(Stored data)
────────

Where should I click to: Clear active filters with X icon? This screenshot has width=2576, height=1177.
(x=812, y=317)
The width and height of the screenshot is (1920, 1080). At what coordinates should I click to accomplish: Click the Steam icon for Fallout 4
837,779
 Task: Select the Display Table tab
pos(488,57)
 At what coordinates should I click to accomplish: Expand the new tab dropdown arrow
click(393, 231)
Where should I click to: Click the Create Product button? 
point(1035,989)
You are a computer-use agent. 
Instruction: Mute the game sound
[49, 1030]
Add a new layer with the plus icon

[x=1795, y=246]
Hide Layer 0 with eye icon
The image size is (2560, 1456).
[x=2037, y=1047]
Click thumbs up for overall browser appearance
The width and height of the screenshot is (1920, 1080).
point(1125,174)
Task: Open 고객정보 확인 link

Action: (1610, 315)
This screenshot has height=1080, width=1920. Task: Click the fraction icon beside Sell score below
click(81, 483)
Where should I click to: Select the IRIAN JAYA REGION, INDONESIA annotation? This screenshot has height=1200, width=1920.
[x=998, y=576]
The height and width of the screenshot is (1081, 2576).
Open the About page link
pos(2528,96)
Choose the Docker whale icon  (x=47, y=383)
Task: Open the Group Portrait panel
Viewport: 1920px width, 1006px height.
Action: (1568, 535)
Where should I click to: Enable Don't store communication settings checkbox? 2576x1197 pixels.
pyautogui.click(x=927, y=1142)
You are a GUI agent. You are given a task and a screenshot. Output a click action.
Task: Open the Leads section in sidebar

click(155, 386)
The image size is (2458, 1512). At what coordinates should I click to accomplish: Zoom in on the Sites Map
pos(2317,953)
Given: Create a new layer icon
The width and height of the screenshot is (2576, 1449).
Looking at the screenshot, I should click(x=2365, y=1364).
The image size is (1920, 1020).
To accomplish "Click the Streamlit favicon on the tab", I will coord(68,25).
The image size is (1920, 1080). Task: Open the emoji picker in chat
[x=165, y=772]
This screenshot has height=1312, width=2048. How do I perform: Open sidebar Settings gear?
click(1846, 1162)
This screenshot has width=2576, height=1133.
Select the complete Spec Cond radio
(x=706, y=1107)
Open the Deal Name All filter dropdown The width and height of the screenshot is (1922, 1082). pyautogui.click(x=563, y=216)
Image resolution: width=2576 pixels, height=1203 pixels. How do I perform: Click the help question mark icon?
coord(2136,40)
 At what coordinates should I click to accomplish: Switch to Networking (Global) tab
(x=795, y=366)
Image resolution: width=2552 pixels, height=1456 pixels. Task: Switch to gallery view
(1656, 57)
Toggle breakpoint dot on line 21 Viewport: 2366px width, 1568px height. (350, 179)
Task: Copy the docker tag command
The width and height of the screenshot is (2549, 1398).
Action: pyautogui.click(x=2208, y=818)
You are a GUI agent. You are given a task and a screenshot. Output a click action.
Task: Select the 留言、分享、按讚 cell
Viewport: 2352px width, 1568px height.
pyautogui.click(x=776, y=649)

────────

■ Your task ■
The line with "Open the Deal" and every line after it up to the end of the entries: output those exactly, and only those.

■ Expected output ■
Open the Deal Name All filter dropdown The width and height of the screenshot is (1922, 1082). pyautogui.click(x=563, y=216)
Image resolution: width=2576 pixels, height=1203 pixels. How do I perform: Click the help question mark icon?
coord(2136,40)
 At what coordinates should I click to accomplish: Switch to Networking (Global) tab
(x=795, y=366)
Image resolution: width=2552 pixels, height=1456 pixels. Task: Switch to gallery view
(1656, 57)
Toggle breakpoint dot on line 21 Viewport: 2366px width, 1568px height. (350, 179)
Task: Copy the docker tag command
The width and height of the screenshot is (2549, 1398).
Action: pyautogui.click(x=2208, y=818)
You are a GUI agent. You are given a task and a screenshot. Output a click action.
Task: Select the 留言、分享、按讚 cell
Viewport: 2352px width, 1568px height.
pyautogui.click(x=776, y=649)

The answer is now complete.